Republican Monica De La Cruz and Democrat Michelle Vallejo are running neck-and-neck in Texas’ 15th Congressional District, which is widely considered the most competitive U.S. House race in the Lone Star State.
CD 15, located in the Rio Grande Valley, has traditionally voted Democratic but the party’s advantage has been slashed in recent cycles and reapportionment has accelerated the red shift.
Current U.S. Rep. Vicente Gonzalez was re-elected to the seat by 21 points four years ago, but in 2020 he squeaked by with a 3-point win. Another bad omen for Democrats: former President Donald Trump would have carried the redrawn seat at the top of the ticket.
Gonzalez, likely due to the rapid swing toward Republicans, shifted his re-election campaign over to Texas’ 34th Congressional District, which is much more friendly to Democratic candidates.
De La Cruz was the GOP nominee in the 2020 race and is hoping that Republican inroads combined with the lack of an incumbent — and a more favorable map — will be enough to put her over the top this cycle.
It appears that national Democrats, like Gonzalez, believe the seat is out of reach, since party spending has slowed to a trickle.

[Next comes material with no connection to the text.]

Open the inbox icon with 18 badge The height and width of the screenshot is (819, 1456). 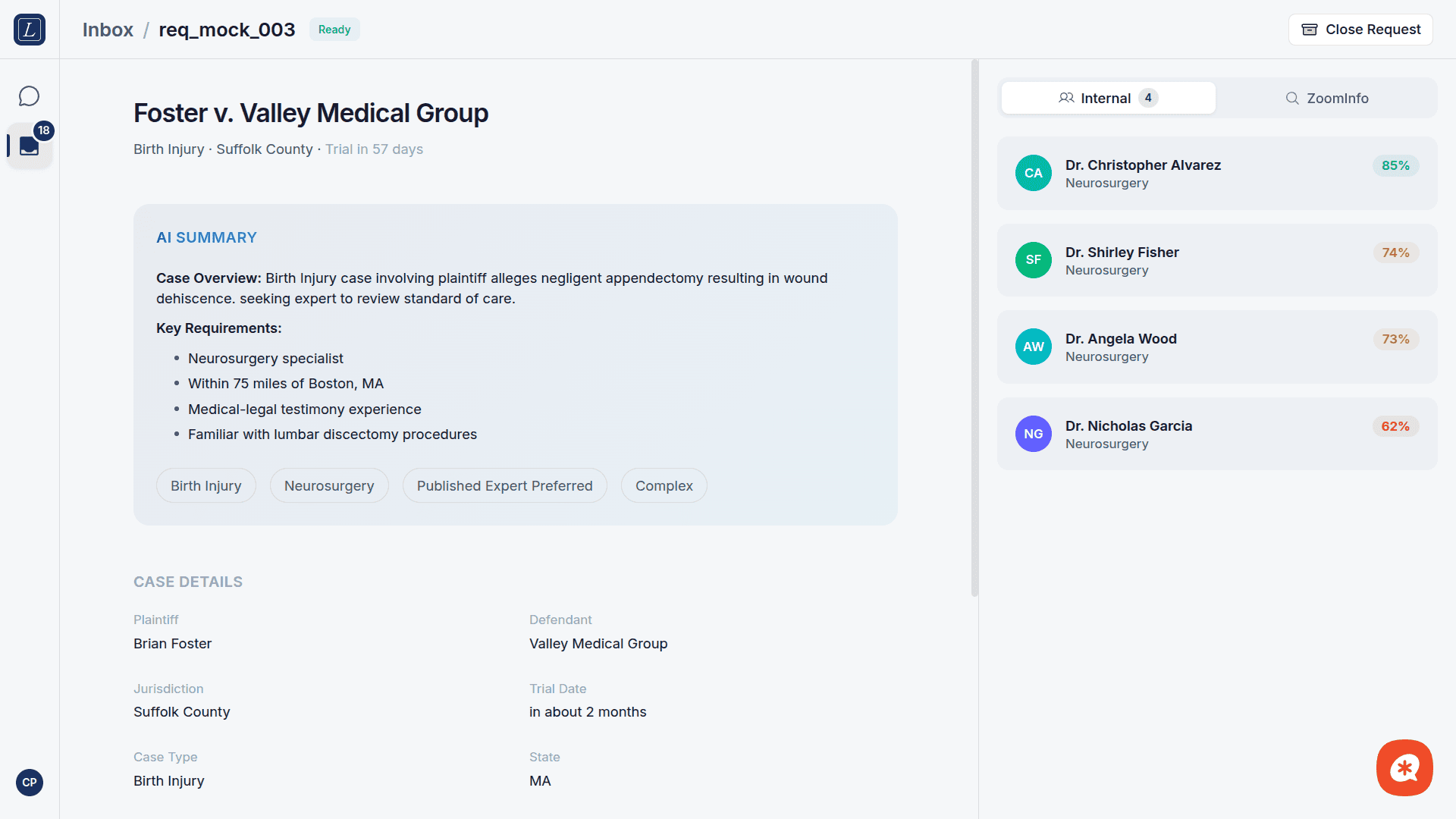click(30, 146)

Vallejo is not completely without support, however, as national organization Swing Left included her among nine candidates benefitting from its re-launched Immediate Impact Campaign.

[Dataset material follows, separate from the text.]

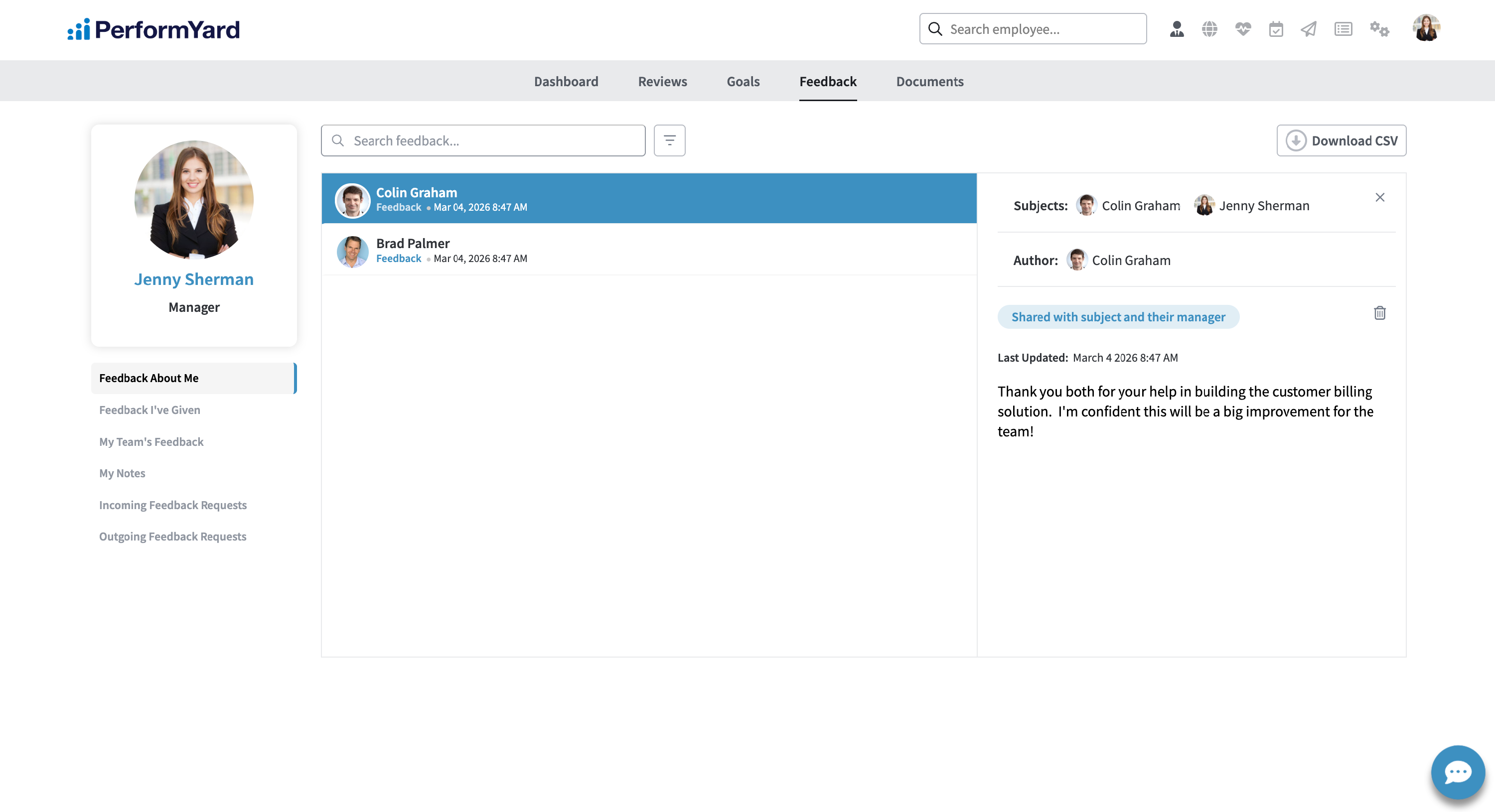Open My Team's Feedback section

coord(151,441)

Another prong of the operation is a Get Out The Vote effort known as The Last Weekend, which mobilizes volunteers to make voter contacts in the final days of ahead of the General Election.
De La Cruz, meanwhile, has national backing by way of the National Republican Congressional Committee’s “Young Guns” list, which provides similar campaign support efforts in battleground districts.
Heading into Election Day, political prognosticators such as The Cook Political Report are listing the seat as a toss-up. FiveThirtyEight’s model has shown the advantage ping-ponging between De La Cruz and Vallejo in recent months, but their most recent forecast shows the race is a “dead heat” with the Democrat holding a razor-thin edge.
According to L2 voter data, about 23,000 CD 15 voters had cast ballots as of Oct. 29. Of those, 13,649 were registered Democrats and 8,762 were registered Republicans. Another 509 early voters belonged to neither major party. About 229,000 voters participated in then 2020 CD 15 election.